L'utilité du disclaimer et du blabla juridique en pied de page des e-mails
On le rencontre partout. Dans les e-mails de cabinets d’avocats, de sociétés, d’entreprises, et j’en passe. Le disclaimer nous envahit. Même ce blog en a un. Mais le disclaimer a-t-il vraiment une utilité ? Ou est-il inutile comme la notice de copyright ?
Disclaimer supplémentaire : si vous lisez cet article et qu’il vous est destiné ou utile d’une quelconque manière, avertissez immédiatement l’auteur en publiant un commentaire.
Le disclaimer, en plus d’engendrer du gaspillage de papier et d’encre lorsque l’e-mail est imprimé, n’est pas lu par le destinataire la plupart du temps. À l’instar des conditions générales. Et ce qui est étonnant, c’est qu’il n’est appliqué que dans les e-mails, et très rarement dans la correspondance postale. Mais penchons-nous plutôt sur le droit.
Admettons que vous receviez par erreur un e-mail d’un avocat qui expose à son client des faits confidentiels et couverts par le secret professionnel (art. 13 LLCA, art. 321 CP). Au bas de l’e-mail se trouve le disclaimer suivant :
Ce message contient des informations confidentielles destinées à la personne mentionnée ci-dessus. Si vous n’êtes pas cette personne, vous n’avez pas l’autorisation de révéler ces informations, de les transmettre à qui que ce soit ou d’en faire des copies. Avertissez l’expéditeur immédiatement et détruisez cet e-mail.

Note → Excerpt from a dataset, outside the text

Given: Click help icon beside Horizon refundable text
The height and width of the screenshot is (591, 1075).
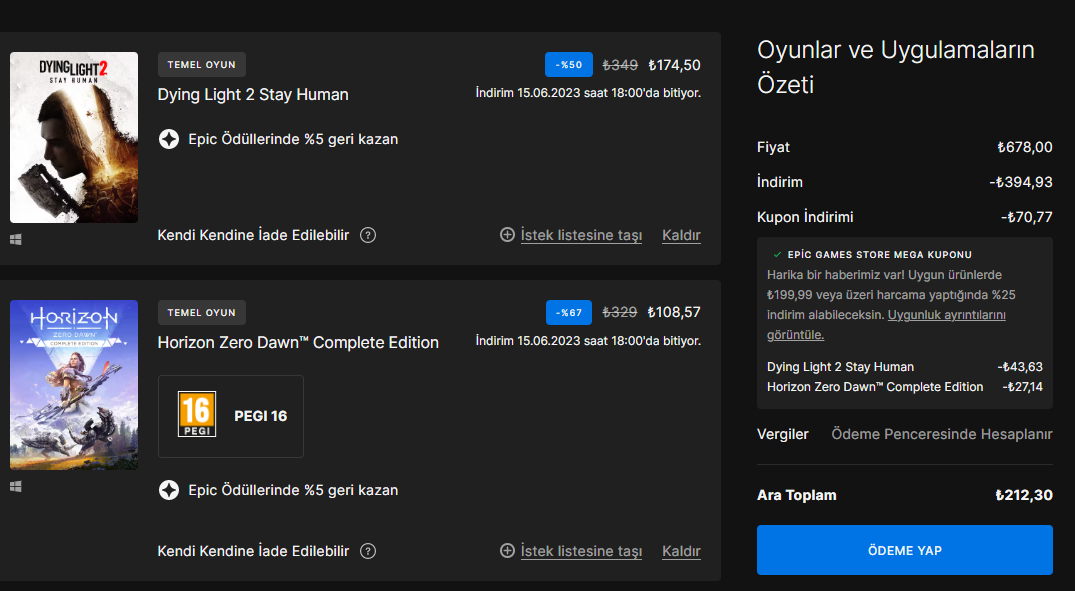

Que se passera-t-il si vous ne vous conformez pas à ces indications ? À vrai dire, pas grand-chose.
Si vous supprimez l’e-mail, comme le ferait sans doute toute personne, même sans en avertir l’expéditeur, vous ne vous exposez à aucune plainte ou poursuite. En effet, ce que le disclaimer cherche à faire est de vous imposer unilatéralement des obligations contractuelles. Cependant, en droit suisse ainsi que dans d’autres systèmes juridiques, un contrat nécessite le consentement des deux parties (art. 1 et suivants CO), consentement que vous pouvez donner ou refuser. Le disclaimer est donc plutôt une proposition de contrat de confidentialité que vous pouvez accepter ou non.
Si vous ne supprimez pas l’e-mail, vous ne risquez rien non plus pour les mêmes raisons.
En supposant que vous révéliez le contenu de l’e-mail à des tiers, ou aux médias, les choses peuvent se compliquer un peu. Tout d’abord, il faut savoir que vous ne risquez pas d’être poursuivi pénalement pour violation du secret professionnel (art. 321 CP) car vous ne faites pas partie des personnes mentionnées par la loi et à qui le secret a été confié. Celui-ci vous est parvenu par erreur ; cette erreur a été malheureusement commise par l’avocat ou son auxiliaire, la responsabilité leur revient. Concernant l’art. 179 CP, il n’est pas applicable aux e-mails ou aux fax car ils ne constituent pas des plis ou colis fermés au sens de la loi (ATF 126 I 50, spéc. p. 65). Néanmoins, si vous n’êtes pas punissable pénalement, vous risquez par exemple d’être poursuivi civilement pour atteinte à la personnalité (art. 28 et suivants CC).
De manière générale, la seule information juridiquement correcte dans un disclaimer est la mention du caractère confidentiel des informations contenues dans l’e-mail. Le reste n’est que du blabla qui n’est pas vraiment justifié du point de vue juridique. Si ce n’est peut-être pour que l’expéditeur puisse se défendre au tribunal que l’e-mail contenait ce disclaimer. Je doute cependant qu’un juge y attache de l’importance…
Finalement, le disclaimer n’est qu’un rappel de bonne conduite auquel personne ne prête plus aucune attention et que tout le monde inclut dans sa correspondance électronique parce que les autres le font aussi. Un peu comme l’utilisation de mots latins dans le milieu juridique qui est devenue une habitude dont on a de la peine à se défaire.